— begin PROVIDED PASSAGE —
# Which Video Games to Check Out



## JimmyPoppa (Dec 17, 2018)

Hello,

My girlfriend and I are both composers considering video games. Neither of us plays the games so I'm wondering if you have suggestions about which games to check out to give us a good overview.

FYI: We both have strong music/theory/composition/orchestration, etc., background. Both have DAWs with some libraries and working on our mockup skills. We understand that there is a learning curve for the industry.

Here, I'm just asking for suggestions specifically about which games to check out.

Thanks.

Be Well,

Jimmy


----------



## marin (Dec 17, 2018)

A few staples that come to mind if you have no idea where to start are:

Fantasy - Skyrim
Sci-Fi - Mass Effect 2
FPS - Overwatch

One of my favorite video game scores is from a platformer called Hollow Knight, you should check it out.

You can't fully appreciate music for games without playing the games and listening to the underlying code or blueprints that drive the musical systems -- when certain layers crossfade in, what game states trigger what tracks, etc.

EDIT: I'm also playing Fallout 76 which, despite the reviews of the game, has some really nice ambient music. Worth checking out


----------



## paularthur (Dec 17, 2018)

Final Fantasy 7, Final Fantasy 15, The Elder Scrolls (), The Witcher, Monument Valley. Honorable mention Doom.


----------



## Confuzzly (Dec 17, 2018)

Ori and the Blind Forest, Abzu, and Journey are my personal top three.


----------



## Guffy (Dec 17, 2018)

Ori and the blind forest, The Witcher 3, Skyrim, World of Warcraft, Guild Wars and Assassins Creed IV are a few i like


----------



## MartinH. (Dec 17, 2018)
— end PROVIDED PASSAGE —
— begin ENTRIES PROVIDED —
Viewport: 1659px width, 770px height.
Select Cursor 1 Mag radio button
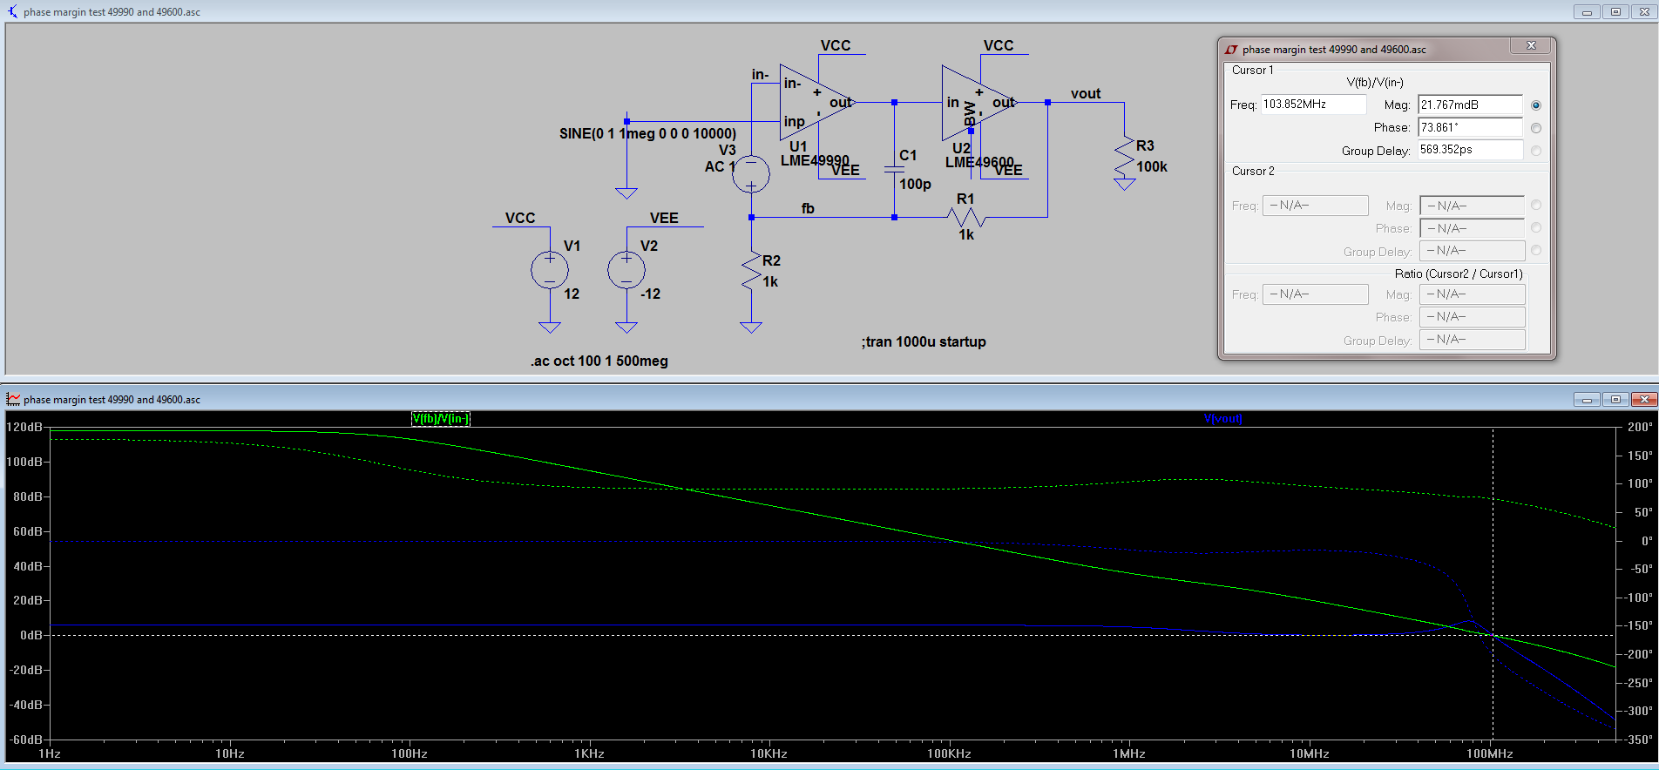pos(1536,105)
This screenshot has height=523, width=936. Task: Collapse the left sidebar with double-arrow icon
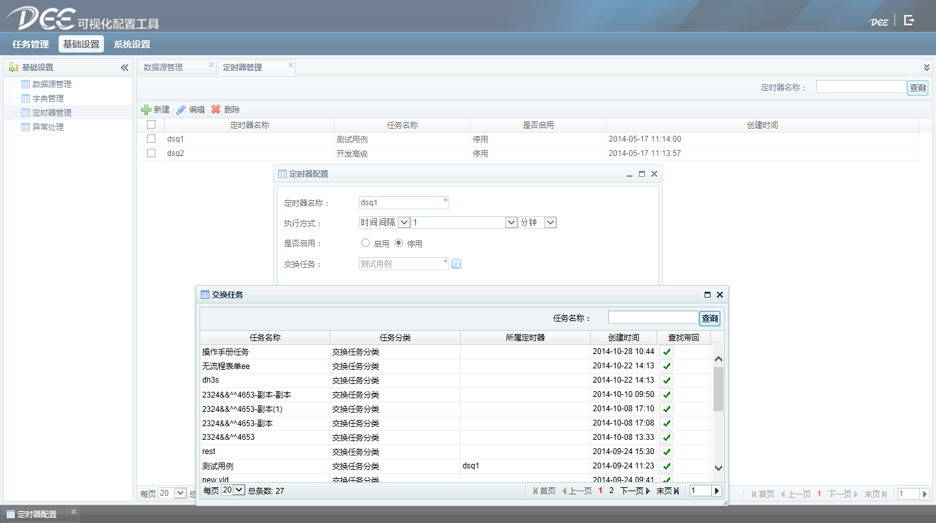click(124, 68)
— end ENTRIES PROVIDED —
— begin ENTRIES PROVIDED —
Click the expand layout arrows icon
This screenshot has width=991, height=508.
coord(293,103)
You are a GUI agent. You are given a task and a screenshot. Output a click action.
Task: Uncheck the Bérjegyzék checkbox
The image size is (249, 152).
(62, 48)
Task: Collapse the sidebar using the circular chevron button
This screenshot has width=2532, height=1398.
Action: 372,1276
— end ENTRIES PROVIDED —
**PROBLEMS**:
- 1) Could you copy the stretch of the video game thread from "EDIT: I'm also" through "Honorable mention Doom.", renaming "Doom" to "Half-Life"?
- 2) In the video game thread, how would you restate the paragraph beginning "You can't fully appreciate music for games" in a single shorter sentence that keeps its main points?
- 3) What comes next in the video game thread? Continue it from its final line.
None of the material has any bearing on this.

**ANSWER LIST**:
- 1)
EDIT: I'm also playing Fallout 76 which, despite the reviews of the game, has some really nice ambient music. Worth checking out


----------



## paularthur (Dec 17, 2018)

Final Fantasy 7, Final Fantasy 15, The Elder Scrolls (), The Witcher, Monument Valley. Honorable mention Half-Life.

- 2) Appreciating game music fully means playing the games and studying the code or blueprints behind their musical systems, such as when layers crossfade in and which game states trigger which tracks.

- 3)
JimmyPoppa said:


> Neither of us plays the games so I'm wondering if you have suggestions about which games to check out to give us a good overview.





JimmyPoppa said:


> Here, I'm just asking for suggestions specifically about which games to check out.



How do you intend to "check them out", do you want to play them yourself or watch a "let's play" of them on youtube? E.g. I think the Dark Souls series is great and has music worth checking out, but if you two aren't experienced gamers you frankly have no chance of beating any of the games in the series. They are pretty hard. And the music only plays during boss fights where you'll have trouble focusing on the music and it's also not very dynamically adapting to what's happening.

What I would recommend to you two is starting with watching GDC talks about adaptive music approaches in games and maybe some tutorials for integrating adaptive music into games with FMOD and WWise. This talk was very interesting to me, lots about sound design:



If you don't mind the gore, it's worth playing the game too, to get an idea of how it all "feels" when playing it.


Generally the videos by this guy are also very good and interesting:




And Winifred Phillips has written a book about game music:


But I haven't read it. (There's supposed to be an amazon embed above this, but it doesn't show for me. The title is in the video too, if you want to you'll find it.)


Be sure to check out the youtube channel of @Jason Graves too:
https://www.youtube.com/user/jgmusic408/videos

He has composed music for great games like Dead Space or the 2013 Tomb Raider reboot. I think both are worth playing (if you don't mind them being a bit scary and violent at times).




marin said:


> Fallout 76


Going by the public reception of the game I'd say "just don't". Fallout 4 seems to be a much better game and likely has the exact same implementation of dynamic music systems.


Deus Ex Human Revolution and Deus Ex Mankind Divided are two great games that I can really recommend and have great adaptive soundtracks too.


----------



## JimmyPoppa (Dec 17, 2018)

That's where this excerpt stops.